In an exclusive interview with AgroSpectrum Pavan Kosaraju, Founder & CEO, AquaExchange explains why data is the new collateral in aquaculture and why embed finance could be the biggest breakthrough in Indian aquaculture. Edited excerpts:


What role can embed finance and insurance play in aquaculture supply chains in India?

For most of this industry’s history, finance and insurance existed entirely outside the farm. A farmer seeking a crop loan for shrimp from a bank was, in practice, attempting something that did not exist. There is a reason this has become a national priority, with a strong push from NABARD and the finance ministry, and the Finance Minister herself underlined in the last budget that aquaculture farmers, especially shrimp farmers, should be able to access bank finance, because the sector had depended almost entirely on informal credit at a very high cost of capital.

Such bank finance as did exist was based purely on collateral, an urban property or agricultural land the farmer could pledge. The banker did not particularly mind how the money was used, as long as the collateral was there, so a priority sector loan (PSL) specific to the crop simply never served the purpose it was intended to. Embedded finance changes that, because it is crop specific finance delivered into the workflow of running the crop itself, at the point the farmer needs it.

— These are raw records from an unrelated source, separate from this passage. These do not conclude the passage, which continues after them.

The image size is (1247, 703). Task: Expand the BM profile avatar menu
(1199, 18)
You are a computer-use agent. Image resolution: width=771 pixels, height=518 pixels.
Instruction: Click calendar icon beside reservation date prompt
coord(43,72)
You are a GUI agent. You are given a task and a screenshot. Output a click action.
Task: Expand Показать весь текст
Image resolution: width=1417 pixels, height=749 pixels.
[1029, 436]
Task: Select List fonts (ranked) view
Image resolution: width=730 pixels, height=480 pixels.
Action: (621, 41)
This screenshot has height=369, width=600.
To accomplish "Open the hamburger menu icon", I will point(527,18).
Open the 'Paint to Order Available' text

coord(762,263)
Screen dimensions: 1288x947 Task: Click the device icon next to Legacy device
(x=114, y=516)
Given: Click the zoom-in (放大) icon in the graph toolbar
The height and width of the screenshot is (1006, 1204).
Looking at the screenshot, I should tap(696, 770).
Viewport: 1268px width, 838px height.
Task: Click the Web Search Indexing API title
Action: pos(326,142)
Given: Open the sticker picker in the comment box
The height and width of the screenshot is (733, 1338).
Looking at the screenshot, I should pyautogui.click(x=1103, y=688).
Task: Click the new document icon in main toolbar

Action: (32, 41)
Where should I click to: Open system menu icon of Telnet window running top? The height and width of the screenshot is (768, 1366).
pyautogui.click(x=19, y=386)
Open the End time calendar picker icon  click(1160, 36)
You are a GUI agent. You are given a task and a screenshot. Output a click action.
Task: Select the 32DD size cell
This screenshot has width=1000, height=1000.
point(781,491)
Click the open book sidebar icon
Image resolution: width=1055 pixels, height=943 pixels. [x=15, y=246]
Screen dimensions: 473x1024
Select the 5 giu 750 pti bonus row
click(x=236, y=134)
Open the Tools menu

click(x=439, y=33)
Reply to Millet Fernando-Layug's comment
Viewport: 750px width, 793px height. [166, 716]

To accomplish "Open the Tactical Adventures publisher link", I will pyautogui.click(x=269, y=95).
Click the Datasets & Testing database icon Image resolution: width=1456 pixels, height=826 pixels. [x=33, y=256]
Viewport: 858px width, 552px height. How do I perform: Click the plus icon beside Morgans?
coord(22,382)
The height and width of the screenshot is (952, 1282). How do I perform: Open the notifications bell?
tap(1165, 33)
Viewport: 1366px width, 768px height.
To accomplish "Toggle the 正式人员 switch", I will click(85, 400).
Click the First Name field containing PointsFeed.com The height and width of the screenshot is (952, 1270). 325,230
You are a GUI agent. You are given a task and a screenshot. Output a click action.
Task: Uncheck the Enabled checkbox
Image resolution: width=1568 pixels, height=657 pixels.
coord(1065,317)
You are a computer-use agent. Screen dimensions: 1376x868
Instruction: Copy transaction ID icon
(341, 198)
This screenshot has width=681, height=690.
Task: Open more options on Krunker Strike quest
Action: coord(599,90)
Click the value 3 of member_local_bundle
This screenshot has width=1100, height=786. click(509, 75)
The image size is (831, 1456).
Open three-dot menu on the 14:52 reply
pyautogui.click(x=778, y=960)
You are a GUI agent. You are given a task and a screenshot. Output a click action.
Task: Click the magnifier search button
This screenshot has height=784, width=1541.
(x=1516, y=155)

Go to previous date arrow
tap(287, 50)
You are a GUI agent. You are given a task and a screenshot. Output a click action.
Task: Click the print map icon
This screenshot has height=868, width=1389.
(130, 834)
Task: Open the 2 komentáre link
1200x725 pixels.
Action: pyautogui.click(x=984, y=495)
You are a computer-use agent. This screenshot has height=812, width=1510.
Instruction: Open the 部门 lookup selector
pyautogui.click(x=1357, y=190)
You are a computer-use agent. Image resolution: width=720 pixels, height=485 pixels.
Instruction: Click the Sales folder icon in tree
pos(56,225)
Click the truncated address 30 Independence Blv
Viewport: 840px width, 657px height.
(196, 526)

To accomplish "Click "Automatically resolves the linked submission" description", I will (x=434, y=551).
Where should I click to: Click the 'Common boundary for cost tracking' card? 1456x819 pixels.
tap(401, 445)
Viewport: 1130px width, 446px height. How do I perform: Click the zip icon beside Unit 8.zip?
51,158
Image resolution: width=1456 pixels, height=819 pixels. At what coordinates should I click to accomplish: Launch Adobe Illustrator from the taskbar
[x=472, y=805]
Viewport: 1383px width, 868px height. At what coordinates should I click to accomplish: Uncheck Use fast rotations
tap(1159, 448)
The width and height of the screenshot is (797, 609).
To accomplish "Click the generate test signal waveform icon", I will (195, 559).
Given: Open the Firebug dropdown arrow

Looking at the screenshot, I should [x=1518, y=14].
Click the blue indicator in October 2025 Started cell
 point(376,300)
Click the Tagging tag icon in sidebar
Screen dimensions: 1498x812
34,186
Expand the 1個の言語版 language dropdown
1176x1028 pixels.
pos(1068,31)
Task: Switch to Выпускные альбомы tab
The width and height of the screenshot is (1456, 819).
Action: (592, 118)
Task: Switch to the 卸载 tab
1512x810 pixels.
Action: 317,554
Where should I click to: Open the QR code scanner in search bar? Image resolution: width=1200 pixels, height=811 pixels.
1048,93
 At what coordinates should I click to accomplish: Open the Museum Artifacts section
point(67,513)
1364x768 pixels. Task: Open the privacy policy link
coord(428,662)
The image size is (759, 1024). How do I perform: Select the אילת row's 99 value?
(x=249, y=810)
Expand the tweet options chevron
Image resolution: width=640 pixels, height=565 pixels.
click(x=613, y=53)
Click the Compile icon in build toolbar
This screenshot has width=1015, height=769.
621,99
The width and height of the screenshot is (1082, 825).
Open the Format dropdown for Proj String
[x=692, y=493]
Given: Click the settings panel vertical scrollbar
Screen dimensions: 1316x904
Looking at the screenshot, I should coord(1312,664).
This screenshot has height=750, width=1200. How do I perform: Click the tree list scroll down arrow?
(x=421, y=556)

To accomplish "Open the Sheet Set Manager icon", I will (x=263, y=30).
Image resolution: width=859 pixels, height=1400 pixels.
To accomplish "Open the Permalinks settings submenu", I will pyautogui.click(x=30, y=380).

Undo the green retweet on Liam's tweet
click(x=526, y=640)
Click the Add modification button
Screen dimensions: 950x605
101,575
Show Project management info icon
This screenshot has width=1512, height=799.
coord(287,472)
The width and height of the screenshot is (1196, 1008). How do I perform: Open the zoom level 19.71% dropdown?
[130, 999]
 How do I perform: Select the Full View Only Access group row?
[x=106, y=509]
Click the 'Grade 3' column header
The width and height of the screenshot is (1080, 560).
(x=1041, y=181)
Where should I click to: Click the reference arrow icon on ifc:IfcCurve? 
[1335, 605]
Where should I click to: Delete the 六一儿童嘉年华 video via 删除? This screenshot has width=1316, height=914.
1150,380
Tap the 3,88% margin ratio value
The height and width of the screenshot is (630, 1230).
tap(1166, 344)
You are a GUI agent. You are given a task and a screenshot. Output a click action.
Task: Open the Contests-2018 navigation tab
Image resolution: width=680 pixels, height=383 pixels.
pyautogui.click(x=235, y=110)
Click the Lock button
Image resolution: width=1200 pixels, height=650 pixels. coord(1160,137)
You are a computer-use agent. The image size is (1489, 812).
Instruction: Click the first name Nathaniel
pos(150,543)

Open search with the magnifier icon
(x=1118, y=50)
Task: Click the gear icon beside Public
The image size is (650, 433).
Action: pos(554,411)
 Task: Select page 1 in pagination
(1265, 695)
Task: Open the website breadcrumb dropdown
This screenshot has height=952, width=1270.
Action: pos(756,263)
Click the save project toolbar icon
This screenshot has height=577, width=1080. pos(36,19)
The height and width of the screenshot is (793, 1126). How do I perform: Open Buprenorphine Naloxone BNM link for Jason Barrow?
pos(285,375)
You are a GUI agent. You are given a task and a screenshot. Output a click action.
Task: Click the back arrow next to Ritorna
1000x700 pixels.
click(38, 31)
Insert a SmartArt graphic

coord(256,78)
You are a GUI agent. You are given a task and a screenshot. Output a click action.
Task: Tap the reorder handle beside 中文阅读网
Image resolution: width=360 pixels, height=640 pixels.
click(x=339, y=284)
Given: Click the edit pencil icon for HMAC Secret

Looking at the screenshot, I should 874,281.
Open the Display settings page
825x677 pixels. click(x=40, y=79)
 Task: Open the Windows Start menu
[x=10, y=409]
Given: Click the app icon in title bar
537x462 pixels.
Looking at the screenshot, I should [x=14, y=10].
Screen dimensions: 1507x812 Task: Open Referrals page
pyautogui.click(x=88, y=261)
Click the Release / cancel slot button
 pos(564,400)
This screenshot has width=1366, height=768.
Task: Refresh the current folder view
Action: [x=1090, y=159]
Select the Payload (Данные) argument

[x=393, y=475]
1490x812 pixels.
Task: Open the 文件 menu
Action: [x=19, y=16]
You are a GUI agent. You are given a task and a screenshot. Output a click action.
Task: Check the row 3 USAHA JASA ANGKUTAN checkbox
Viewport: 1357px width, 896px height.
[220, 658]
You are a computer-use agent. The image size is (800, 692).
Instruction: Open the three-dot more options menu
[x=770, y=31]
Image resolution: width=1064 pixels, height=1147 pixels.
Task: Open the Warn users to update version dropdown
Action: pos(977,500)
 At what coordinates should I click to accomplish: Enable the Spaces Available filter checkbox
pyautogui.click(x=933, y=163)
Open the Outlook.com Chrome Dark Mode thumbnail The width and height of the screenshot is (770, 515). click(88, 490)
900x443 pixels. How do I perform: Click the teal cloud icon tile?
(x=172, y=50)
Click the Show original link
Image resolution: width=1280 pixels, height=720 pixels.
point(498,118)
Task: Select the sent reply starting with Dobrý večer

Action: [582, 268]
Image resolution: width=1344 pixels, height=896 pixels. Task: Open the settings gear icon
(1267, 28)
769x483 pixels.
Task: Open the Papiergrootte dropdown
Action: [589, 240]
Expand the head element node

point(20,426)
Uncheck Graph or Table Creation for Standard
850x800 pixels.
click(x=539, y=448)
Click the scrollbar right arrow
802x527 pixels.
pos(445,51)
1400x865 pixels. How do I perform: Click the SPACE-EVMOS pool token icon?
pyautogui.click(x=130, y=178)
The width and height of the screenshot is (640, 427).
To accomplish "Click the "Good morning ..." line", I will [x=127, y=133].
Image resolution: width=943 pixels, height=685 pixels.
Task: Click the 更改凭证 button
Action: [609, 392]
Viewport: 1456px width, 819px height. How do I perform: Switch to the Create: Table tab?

Insurance followed a similar pattern. Parametric cover for events such as natural disasters had existed for over a decade through insurers like Oriental Insurance and Agriculture Insurance Company of India, but penetration was barely 2 to 3 per cent. Using live data from the farms, we are now able to enable not only parametric cover but crop disease insurance, which is being offered for the first time. A farmer who suffers a loss before the breakeven point of a crop, typically within the first 45 to 60 days, can now recover around 80 per cent of his input costs, which can be the difference between sustaining and falling into a debt trap after two failed crops.

What makes this possible is that we monitor and record critical risk events, the power fluctuations, disease events and similar incidents that insurers need to understand. When a claim arises, the insurer can see exactly what happened and when, which is the information they have always asked for and never previously had. That evidence is what allows them to underwrite this risk with confidence.

How is alternative operational data being used to underwrite aquaculture risk?

Alternative data enables us to move beyond reliance on collateral alone. Rather than requiring a farmer to mortgage a property, we assess how he actually operates his farm: his aeration patterns, his feeding behaviour, the progression of his crop cycle and the performance of his previous crops. Tracked over time, this data reveals a great deal about how well a farm is managed and how likely it is to perform.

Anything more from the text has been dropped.